Die Generalkonsulin Dr. Renate Schimkoreit stellte heraus, wie aktiv die deutsche Minderheit in ganz Kasachstan ist, auch außerhalb Almatys und wünschte weiterhin eine positive Entwicklung zukünftiger Projekte der Vereinigungen. „Besonders glücklich bin ich darüber, dass das ‚Volksfest 2015‘ im Rahmen der ‚Deutschen Woche‘ stattfindet und danke dafür der Vereinigung ‚Wiedergeburt‘“, so Schimkoreit.

Der Vorsitzende der Assoziation der Deutschen Kasachstans, Alexander Dederer, eröffnete das lange im Voraus vorbereitete Festival, das seiner Aussage nach „das kulturelle Erbe in Form einer Kerzenflamme von Generation zu Generation behutsam überliefert“ und bedankte sich insbesondere für die ministerielle Zuwendung seitens der kasachischen Regierung. Auch das Ministerium für Kultur und Sport schickte Worte des Lobes und bekräftigte ihren Förderwillen. Man sei sehr froh über die Völkervielfalt, die in Kasachstan durch Einrichtungen wie das Deutsche Haus und Veranstaltungen wie das „Volksfest 2015“ und die vom Generalkonsulat initiierte „Deutsche Woche“ repräsentiert würde. „Ich hoffe, dass es die kulturelle Zusammenarbeit zwischen Deutschland und Kasachstan fördert“, so war der Kommentar des Ministers für Kultur und Sport, vorgetragen von dem anwesenden Vizeminister Galim Achmedijarow. Die staatliche Botschaft lautet demnach: In Kasachstan ist man stolz auf seine multiethnische, multireligiöse Gemeinschaft und begrüßt solch vielseitige Programme, die man sich zu unterstützen freut. Frau Dr. Schimkoreit äußerte sich auf Nachfrage ebenso zur aktuellen deutschen Debatte um Multikulturalismus: „Wir sind sehr multikulturell in Deutschland und das ist auch gut so.“

Tatsächlich war das Festivalprogramm multiethnisch, vielfältig und viel innovativer, als man das vielleicht von einem Folklorefestival erwarten würde. Neben kasachischen Ensembles und Tanzgruppen, waren auch Gäste aus Russland, Deutschland, Kirgisistan und Usbekistan dabei. Neben urtümlichen bekannten und nicht mehr so bekannnten Volksliedern und Tänzen, die teils sehr rührend dargeboten wurden, waren auch moderne, sehr jugendliche Einfälle und Interpretation zu hören und zu sehen. Die letzteren überraschten nicht selten mit recht hartem Techno-Beat, dem man mittlerweile sehr häufig in Volksmusik zu begegnen scheint. Wenn auch bei manch einem Gesangsensemble mit Playback geschummelt wurde, wurde das durch faszinierende Performances in High Heels wieder wettgemacht.
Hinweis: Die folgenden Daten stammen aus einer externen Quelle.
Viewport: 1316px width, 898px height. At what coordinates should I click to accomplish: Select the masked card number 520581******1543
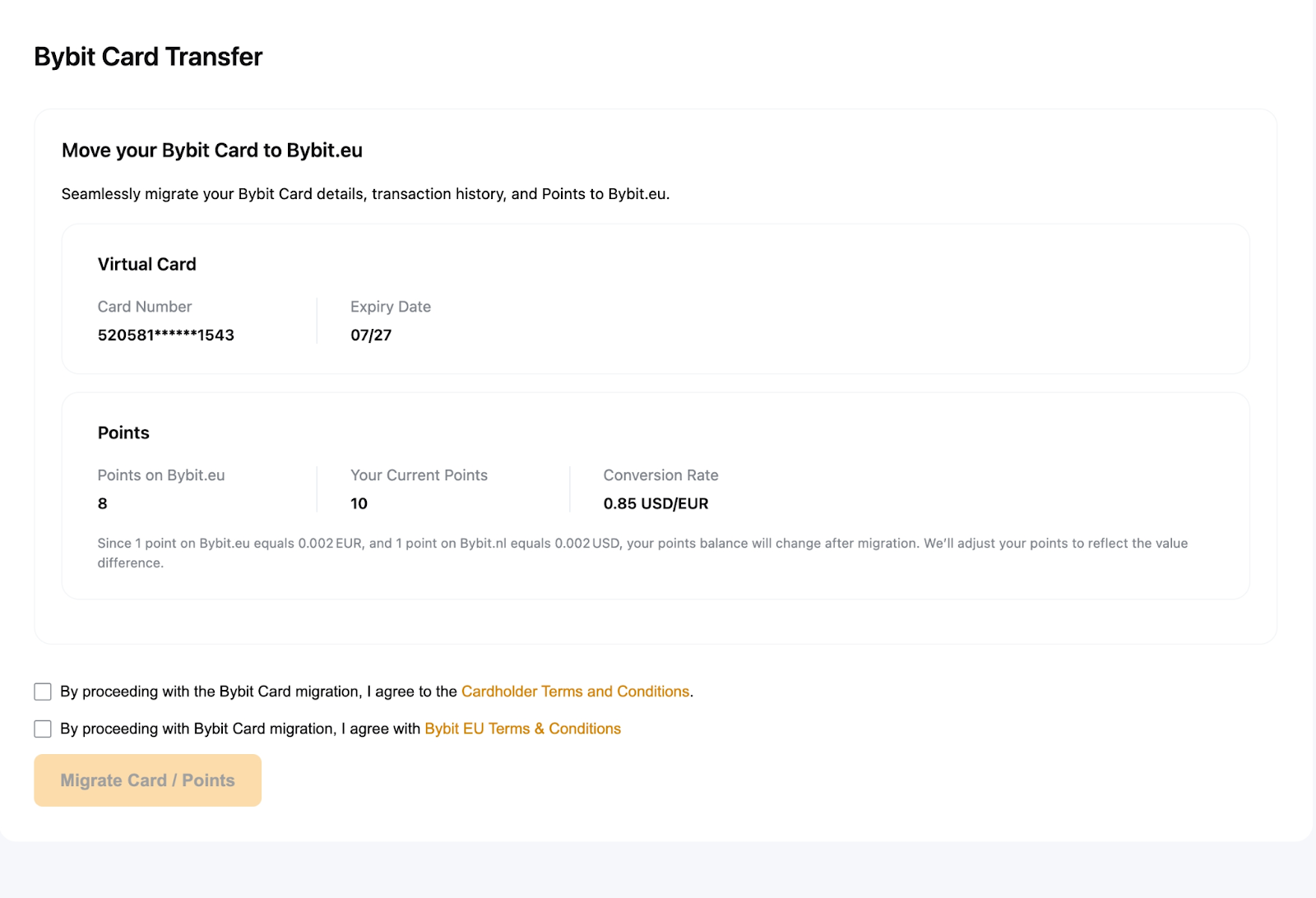pos(166,335)
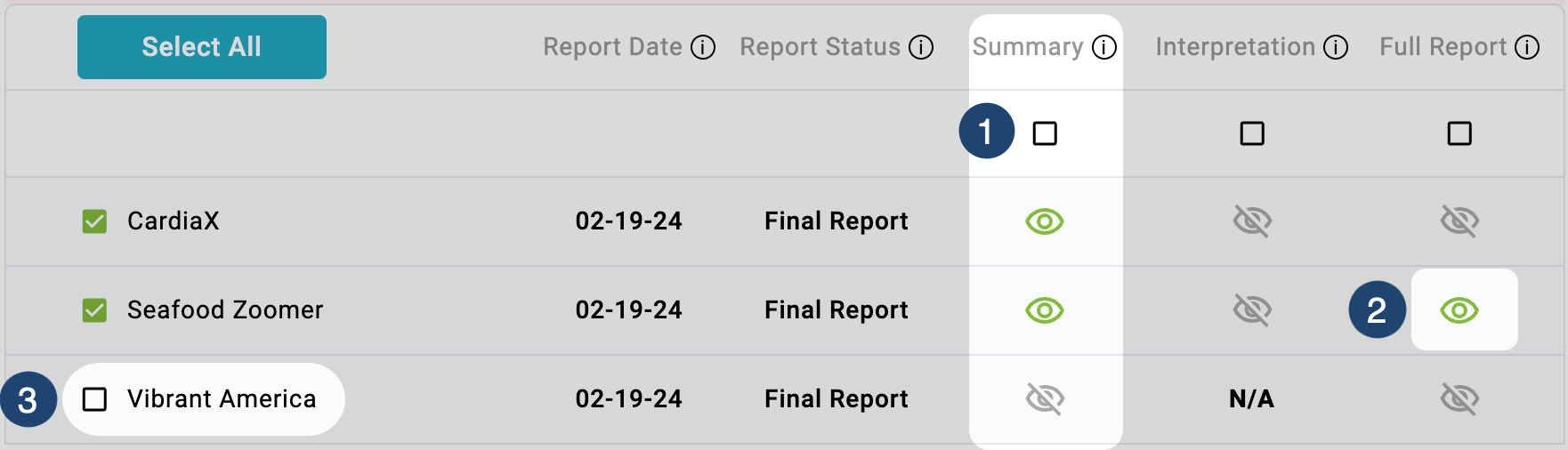Check the Summary column header checkbox
Viewport: 1568px width, 450px height.
[1045, 133]
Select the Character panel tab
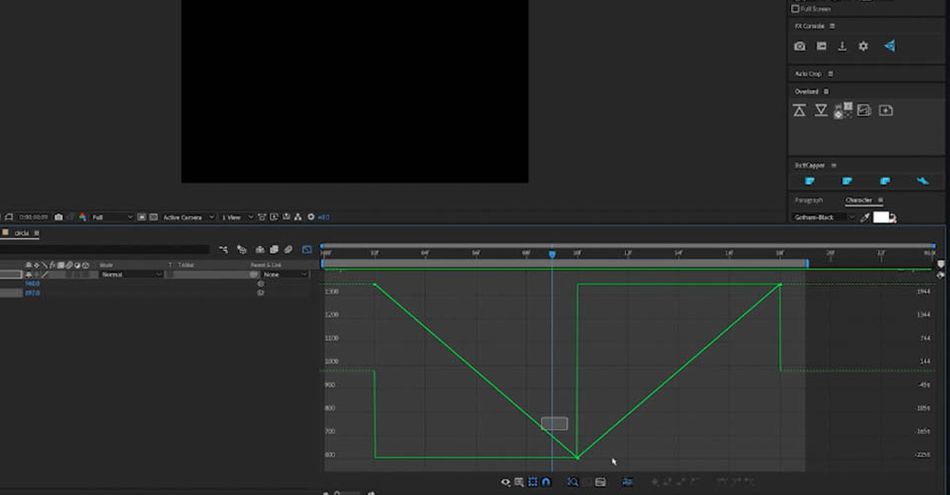This screenshot has height=495, width=950. pos(859,200)
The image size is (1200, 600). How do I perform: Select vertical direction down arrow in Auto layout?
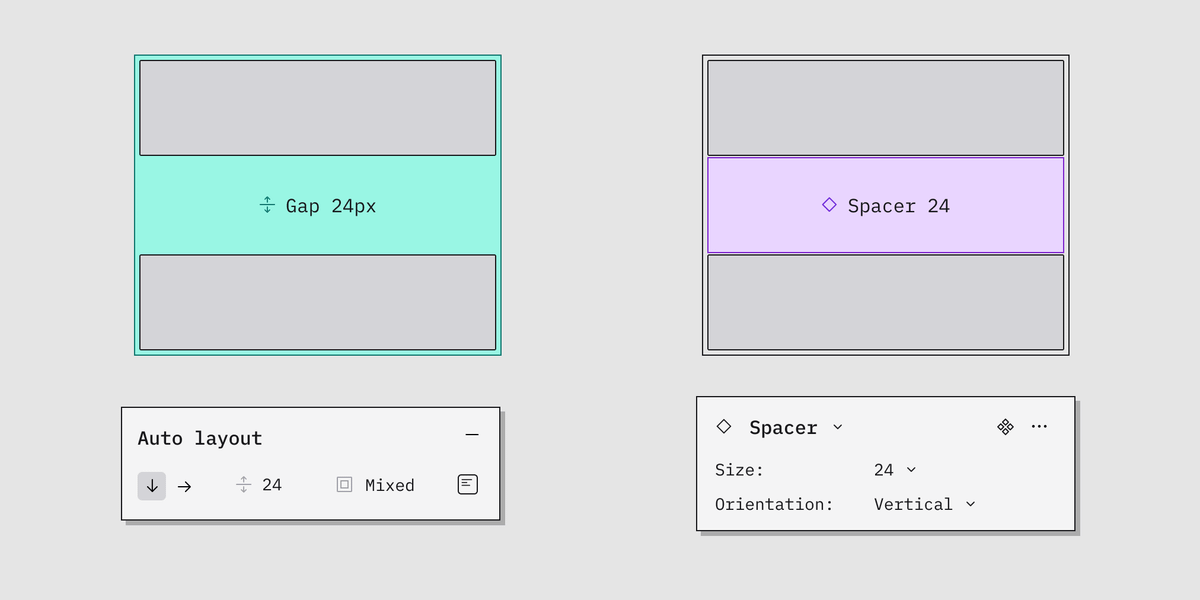click(152, 486)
Einige der verblüffendsten, unbändigsten und daher mit die gelungensten und stärksten Auftritte gelangen der usbekischen Gruppe „Junge Sterne“. Sie mischten mehrere Kulturen und synthetisierten Einzelheiten zu einer fulminanten und gewinnenden Show. So überraschten nach einem deutschen Volkstanz zwei männliche Tänzer mit traditionellen usbekischen Schritten und es gestaltete sich eine nahezu zeitgenössisch choreografierte, feinsinnige Tanzmischung. Zu erwähnen ist auch das Ensemble „Maibaum“ aus Kustanai, welches wie eine perfekt eingespielte Großfamilie ein harmonisches Orchesterspiel lieferte. Dieses Orchester setzte ebenfalls Elemente ein, die nicht rein deutscher Tradition entspringen, unter anderem die sehr eigen klingende russische Schalejka, eine kleine Hornpfeife, die ehemals von Hirten gespielt wurde, wie auch weitere kasachische Instrumente.
Es gab auch eingängige Soloperformances, wie von dem Flötisten Jewgeni Konew aus Kustanai, der ein klassisches Bach-Menuett zum Besten gab. Nicht zuletzt seien die zwei Moderatoren zu erwähnen, die amüsant und eingespielt durch das Programm führten und zwischendurch auch mal ein Ständchen auf Kasachisch sangen.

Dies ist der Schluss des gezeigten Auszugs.